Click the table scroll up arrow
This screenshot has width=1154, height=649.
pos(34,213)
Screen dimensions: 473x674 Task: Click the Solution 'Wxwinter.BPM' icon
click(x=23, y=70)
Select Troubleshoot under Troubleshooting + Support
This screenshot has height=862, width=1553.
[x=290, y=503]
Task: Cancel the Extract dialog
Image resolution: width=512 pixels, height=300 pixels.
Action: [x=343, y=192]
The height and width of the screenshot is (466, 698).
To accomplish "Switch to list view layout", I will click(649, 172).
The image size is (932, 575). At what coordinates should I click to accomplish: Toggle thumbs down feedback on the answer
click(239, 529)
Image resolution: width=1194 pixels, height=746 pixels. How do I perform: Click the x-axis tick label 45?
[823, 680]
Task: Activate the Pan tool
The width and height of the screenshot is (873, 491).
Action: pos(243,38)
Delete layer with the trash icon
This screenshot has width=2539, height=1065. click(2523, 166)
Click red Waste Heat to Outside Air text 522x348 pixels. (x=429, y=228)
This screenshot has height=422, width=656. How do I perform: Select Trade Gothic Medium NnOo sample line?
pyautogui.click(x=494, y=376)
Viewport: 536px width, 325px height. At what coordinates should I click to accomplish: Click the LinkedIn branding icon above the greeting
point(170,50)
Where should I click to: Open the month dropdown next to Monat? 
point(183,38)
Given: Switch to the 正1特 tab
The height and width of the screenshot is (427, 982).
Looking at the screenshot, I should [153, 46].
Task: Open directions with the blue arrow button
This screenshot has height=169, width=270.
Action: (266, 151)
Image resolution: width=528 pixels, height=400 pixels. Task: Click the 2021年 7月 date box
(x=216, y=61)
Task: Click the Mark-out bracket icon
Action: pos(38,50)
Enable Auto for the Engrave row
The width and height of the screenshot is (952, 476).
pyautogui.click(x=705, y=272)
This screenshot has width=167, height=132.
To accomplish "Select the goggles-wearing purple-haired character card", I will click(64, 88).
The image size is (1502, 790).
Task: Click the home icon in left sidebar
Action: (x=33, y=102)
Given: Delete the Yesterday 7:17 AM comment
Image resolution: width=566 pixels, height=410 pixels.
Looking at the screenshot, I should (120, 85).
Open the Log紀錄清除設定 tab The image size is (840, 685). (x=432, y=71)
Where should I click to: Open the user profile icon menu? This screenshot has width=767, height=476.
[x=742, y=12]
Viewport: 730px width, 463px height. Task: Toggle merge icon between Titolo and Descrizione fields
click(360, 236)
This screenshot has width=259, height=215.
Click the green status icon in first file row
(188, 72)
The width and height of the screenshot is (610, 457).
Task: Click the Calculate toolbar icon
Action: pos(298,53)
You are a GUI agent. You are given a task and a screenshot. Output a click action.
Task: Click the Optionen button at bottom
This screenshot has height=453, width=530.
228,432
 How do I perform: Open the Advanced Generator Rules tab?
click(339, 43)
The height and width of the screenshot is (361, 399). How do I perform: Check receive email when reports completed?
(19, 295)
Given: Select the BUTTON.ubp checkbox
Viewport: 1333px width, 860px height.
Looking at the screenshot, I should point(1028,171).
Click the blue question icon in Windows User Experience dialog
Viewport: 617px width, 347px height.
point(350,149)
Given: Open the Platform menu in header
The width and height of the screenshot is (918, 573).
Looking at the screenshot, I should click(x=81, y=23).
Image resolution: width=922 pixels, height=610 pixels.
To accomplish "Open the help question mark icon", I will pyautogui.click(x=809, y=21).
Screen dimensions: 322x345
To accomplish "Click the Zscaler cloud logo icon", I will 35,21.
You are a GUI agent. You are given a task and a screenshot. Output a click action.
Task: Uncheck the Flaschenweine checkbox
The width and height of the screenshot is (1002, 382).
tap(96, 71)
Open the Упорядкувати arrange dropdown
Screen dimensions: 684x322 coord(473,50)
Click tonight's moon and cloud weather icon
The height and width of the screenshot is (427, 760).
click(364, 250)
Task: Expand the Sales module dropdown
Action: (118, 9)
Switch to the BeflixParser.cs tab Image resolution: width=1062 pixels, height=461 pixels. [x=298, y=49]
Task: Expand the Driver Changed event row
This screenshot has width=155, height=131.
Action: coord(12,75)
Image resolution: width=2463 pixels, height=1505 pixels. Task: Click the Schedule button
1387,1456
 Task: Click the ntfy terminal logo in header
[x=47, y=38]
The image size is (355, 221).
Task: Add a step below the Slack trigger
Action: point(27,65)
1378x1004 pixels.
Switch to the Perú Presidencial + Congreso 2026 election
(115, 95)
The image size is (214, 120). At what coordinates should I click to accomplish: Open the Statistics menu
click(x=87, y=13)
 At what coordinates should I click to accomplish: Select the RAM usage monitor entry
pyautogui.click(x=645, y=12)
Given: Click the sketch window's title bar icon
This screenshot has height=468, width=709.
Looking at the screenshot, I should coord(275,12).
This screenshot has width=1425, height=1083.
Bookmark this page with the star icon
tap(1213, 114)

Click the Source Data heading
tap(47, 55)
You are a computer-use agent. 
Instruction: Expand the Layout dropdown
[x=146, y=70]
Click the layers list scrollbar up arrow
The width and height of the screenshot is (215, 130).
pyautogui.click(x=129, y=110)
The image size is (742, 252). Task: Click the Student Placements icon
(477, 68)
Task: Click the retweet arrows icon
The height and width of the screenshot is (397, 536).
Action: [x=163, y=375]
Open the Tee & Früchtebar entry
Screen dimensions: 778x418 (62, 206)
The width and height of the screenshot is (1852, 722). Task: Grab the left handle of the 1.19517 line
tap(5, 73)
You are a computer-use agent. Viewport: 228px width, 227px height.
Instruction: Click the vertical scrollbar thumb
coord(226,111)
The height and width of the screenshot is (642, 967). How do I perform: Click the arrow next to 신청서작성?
□ □ □ □ □ □ □
Print the records from the line containing "Given: Switch to the 正1特 tab" through the line containing "pyautogui.click(x=705, y=272)", both included, reproducing each line exactly as it appears.

Given: Switch to the 正1特 tab
The height and width of the screenshot is (427, 982).
Looking at the screenshot, I should [153, 46].
Task: Open directions with the blue arrow button
This screenshot has height=169, width=270.
Action: (266, 151)
Image resolution: width=528 pixels, height=400 pixels. Task: Click the 2021年 7月 date box
(x=216, y=61)
Task: Click the Mark-out bracket icon
Action: pos(38,50)
Enable Auto for the Engrave row
The width and height of the screenshot is (952, 476).
pyautogui.click(x=705, y=272)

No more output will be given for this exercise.